Task:
Retype the rows below line for line, keeping every character as it appears.

Data to use:
======
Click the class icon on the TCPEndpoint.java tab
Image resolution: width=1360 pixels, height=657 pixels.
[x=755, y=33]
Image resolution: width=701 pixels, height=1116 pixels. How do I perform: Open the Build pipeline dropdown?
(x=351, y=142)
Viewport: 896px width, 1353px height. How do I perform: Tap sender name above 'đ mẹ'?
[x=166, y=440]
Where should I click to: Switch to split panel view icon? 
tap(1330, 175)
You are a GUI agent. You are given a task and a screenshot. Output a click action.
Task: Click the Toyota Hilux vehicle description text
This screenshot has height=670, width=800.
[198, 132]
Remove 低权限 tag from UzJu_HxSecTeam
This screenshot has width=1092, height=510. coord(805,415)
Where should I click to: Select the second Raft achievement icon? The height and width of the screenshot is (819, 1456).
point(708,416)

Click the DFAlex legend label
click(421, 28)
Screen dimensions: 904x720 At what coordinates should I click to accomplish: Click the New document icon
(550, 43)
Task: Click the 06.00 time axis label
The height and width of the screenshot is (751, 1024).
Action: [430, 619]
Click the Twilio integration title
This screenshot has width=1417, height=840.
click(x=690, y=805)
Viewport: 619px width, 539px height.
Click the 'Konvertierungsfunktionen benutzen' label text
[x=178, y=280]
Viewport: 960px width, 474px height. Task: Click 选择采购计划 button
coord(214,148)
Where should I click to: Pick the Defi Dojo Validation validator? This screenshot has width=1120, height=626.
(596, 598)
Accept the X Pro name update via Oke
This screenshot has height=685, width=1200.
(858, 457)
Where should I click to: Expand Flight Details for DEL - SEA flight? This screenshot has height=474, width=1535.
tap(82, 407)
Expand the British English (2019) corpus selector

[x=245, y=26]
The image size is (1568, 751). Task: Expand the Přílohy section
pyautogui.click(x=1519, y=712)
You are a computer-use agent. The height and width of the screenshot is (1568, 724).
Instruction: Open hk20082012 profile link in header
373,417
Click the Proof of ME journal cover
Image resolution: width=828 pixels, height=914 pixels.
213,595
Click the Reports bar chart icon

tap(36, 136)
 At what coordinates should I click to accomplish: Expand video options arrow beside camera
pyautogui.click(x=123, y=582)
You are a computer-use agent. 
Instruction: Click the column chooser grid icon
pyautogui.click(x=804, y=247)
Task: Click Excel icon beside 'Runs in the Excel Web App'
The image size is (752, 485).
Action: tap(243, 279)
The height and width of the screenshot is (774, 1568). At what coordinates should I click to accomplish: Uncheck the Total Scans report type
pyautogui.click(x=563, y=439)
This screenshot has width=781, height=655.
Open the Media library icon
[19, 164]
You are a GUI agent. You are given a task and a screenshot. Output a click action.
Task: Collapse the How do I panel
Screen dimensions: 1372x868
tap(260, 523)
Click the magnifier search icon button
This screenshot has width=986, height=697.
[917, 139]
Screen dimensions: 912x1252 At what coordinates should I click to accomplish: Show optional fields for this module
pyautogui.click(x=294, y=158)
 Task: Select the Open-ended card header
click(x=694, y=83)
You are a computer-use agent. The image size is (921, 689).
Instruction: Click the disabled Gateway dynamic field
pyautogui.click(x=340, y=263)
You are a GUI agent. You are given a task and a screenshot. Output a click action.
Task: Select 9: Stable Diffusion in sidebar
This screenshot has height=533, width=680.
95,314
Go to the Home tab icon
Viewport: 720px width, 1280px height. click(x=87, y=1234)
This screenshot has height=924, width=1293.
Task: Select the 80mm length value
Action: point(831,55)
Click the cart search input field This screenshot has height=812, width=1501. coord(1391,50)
======
Result for this task:
Click the class icon on the TCPEndpoint.java tab
Image resolution: width=1360 pixels, height=657 pixels.
[x=755, y=33]
Image resolution: width=701 pixels, height=1116 pixels. How do I perform: Open the Build pipeline dropdown?
(x=351, y=142)
Viewport: 896px width, 1353px height. How do I perform: Tap sender name above 'đ mẹ'?
[x=166, y=440]
Where should I click to: Switch to split panel view icon? 
tap(1330, 175)
You are a GUI agent. You are given a task and a screenshot. Output a click action.
Task: Click the Toyota Hilux vehicle description text
This screenshot has height=670, width=800.
[198, 132]
Remove 低权限 tag from UzJu_HxSecTeam
This screenshot has width=1092, height=510. coord(805,415)
Where should I click to: Select the second Raft achievement icon? The height and width of the screenshot is (819, 1456).
point(708,416)

Click the DFAlex legend label
click(421, 28)
Screen dimensions: 904x720 At what coordinates should I click to accomplish: Click the New document icon
(550, 43)
Task: Click the 06.00 time axis label
The height and width of the screenshot is (751, 1024).
Action: [430, 619]
Click the Twilio integration title
This screenshot has width=1417, height=840.
click(x=690, y=805)
Viewport: 619px width, 539px height.
Click the 'Konvertierungsfunktionen benutzen' label text
[x=178, y=280]
Viewport: 960px width, 474px height. Task: Click 选择采购计划 button
coord(214,148)
Where should I click to: Pick the Defi Dojo Validation validator? This screenshot has width=1120, height=626.
(596, 598)
Accept the X Pro name update via Oke
This screenshot has height=685, width=1200.
(858, 457)
Where should I click to: Expand Flight Details for DEL - SEA flight? This screenshot has height=474, width=1535.
tap(82, 407)
Expand the British English (2019) corpus selector

[x=245, y=26]
The image size is (1568, 751). Task: Expand the Přílohy section
pyautogui.click(x=1519, y=712)
You are a computer-use agent. The height and width of the screenshot is (1568, 724).
Instruction: Open hk20082012 profile link in header
373,417
Click the Proof of ME journal cover
Image resolution: width=828 pixels, height=914 pixels.
213,595
Click the Reports bar chart icon

tap(36, 136)
 At what coordinates should I click to accomplish: Expand video options arrow beside camera
pyautogui.click(x=123, y=582)
You are a computer-use agent. 
Instruction: Click the column chooser grid icon
pyautogui.click(x=804, y=247)
Task: Click Excel icon beside 'Runs in the Excel Web App'
The image size is (752, 485).
Action: tap(243, 279)
The height and width of the screenshot is (774, 1568). At what coordinates should I click to accomplish: Uncheck the Total Scans report type
pyautogui.click(x=563, y=439)
This screenshot has width=781, height=655.
Open the Media library icon
[19, 164]
You are a GUI agent. You are given a task and a screenshot. Output a click action.
Task: Collapse the How do I panel
Screen dimensions: 1372x868
tap(260, 523)
Click the magnifier search icon button
This screenshot has width=986, height=697.
[917, 139]
Screen dimensions: 912x1252 At what coordinates should I click to accomplish: Show optional fields for this module
pyautogui.click(x=294, y=158)
 Task: Select the Open-ended card header
click(x=694, y=83)
You are a computer-use agent. The image size is (921, 689).
Instruction: Click the disabled Gateway dynamic field
pyautogui.click(x=340, y=263)
You are a GUI agent. You are given a task and a screenshot. Output a click action.
Task: Select 9: Stable Diffusion in sidebar
This screenshot has height=533, width=680.
95,314
Go to the Home tab icon
Viewport: 720px width, 1280px height. click(x=87, y=1234)
This screenshot has height=924, width=1293.
Task: Select the 80mm length value
Action: point(831,55)
Click the cart search input field This screenshot has height=812, width=1501. coord(1391,50)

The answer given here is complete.